His son, 45 year old Teodoro Nguema Obiang Mangue, known as Teodorin, and vice president of the country, was most emphatically here. He rented out two top floors of the Copacabana Palace, the city's swankest hotel, which repoortedly cost him about $35,000 a night, for himself and the delegation of 40 government staffers he brought with him for the party. At the Sambadrome, they rented two of the sought-after camarote, elevated private box seats, for about $55,000.
It was apparently the younger Obiang who had the idea of sponsoring Beija-Flor, after attending a private performance by the club in years past – the Obiangs are said to be Carnaval afficianados, who attend each year and sometimes stay in an apartment they own in Ipanema. (The Obiangs in fact seem to be big fans of big events in Brazil; the president was also here last June, sitting with president Dilma Rousseff for the World Cup final.)

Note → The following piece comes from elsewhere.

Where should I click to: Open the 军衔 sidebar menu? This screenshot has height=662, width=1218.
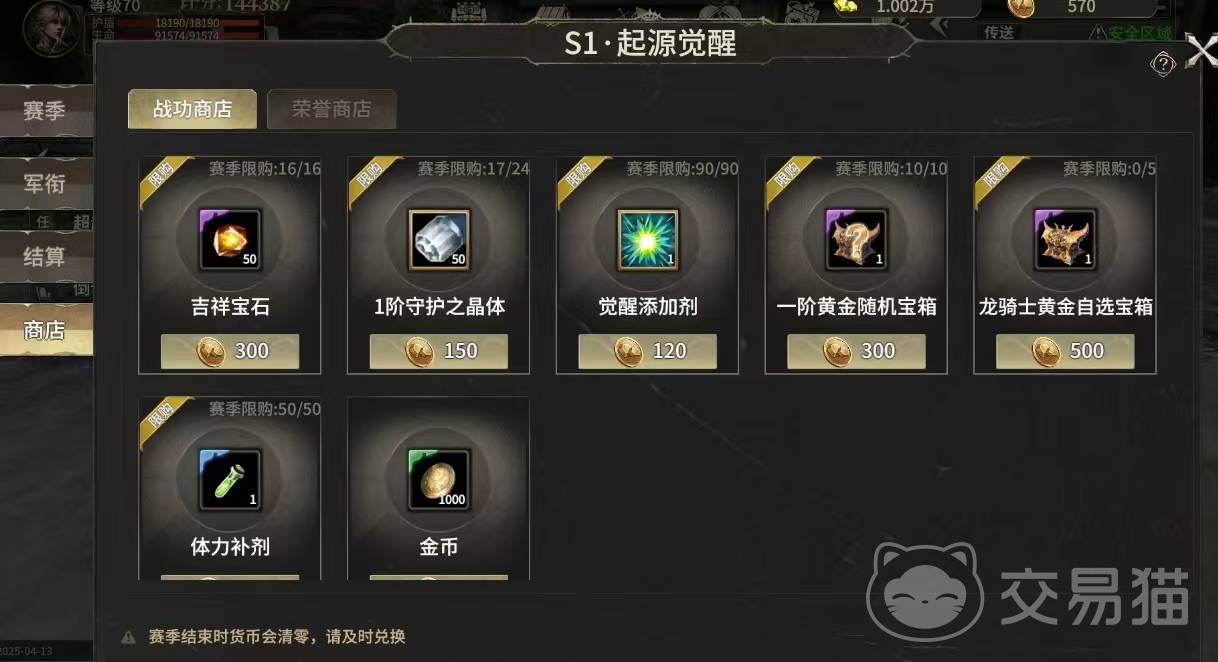(x=46, y=184)
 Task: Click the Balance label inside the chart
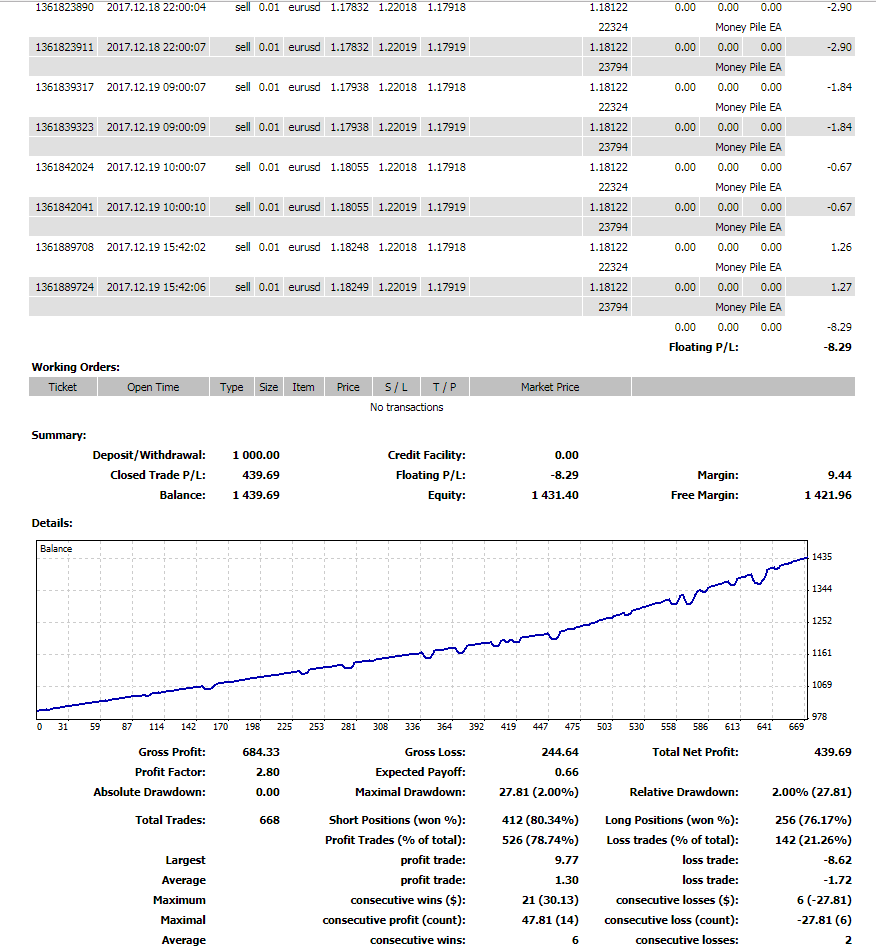[56, 548]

The president is reported to have given explicit instructions to the school to make sure it was Equatorial Guinea that was celebrated, and not those two other Guineas with which his country is often confused. That, according to O Globo columnist Ricardo Noblat, presented some challenges because the school had to rewrite some of their songs, and Guinea is of course much easier to rhyme than Equatorial.
In a nod to the country's natural beauty, there was a waterfall on one float with 10,000 L of cascading water. The school decked out their dancers and floats with cowry shells and tribal markings; there were warriors with spears, wooden fertility statues and the obligatory elephants, these with sparkling tusks. The final result looked like a roadside West African souvenir stand exploded inside the sequin-and-feather assembly line that churns out Beija-Flor's floats.
The younger Mr. Obiang is being investigated by the governments of France and the U.S. for corruption and money laundering, and in 2013 France asked Brazil to arrest him, but he left the country before being detained. It is not clear why Brazil has allowed him unfettered passage for Carnaval this year.
Editor's note: An earlier version of this article incorrectly described Equatorial Guinea as a tiny island off Central Africa. In fact, Equatorial Guinea is a small country in Central Africa.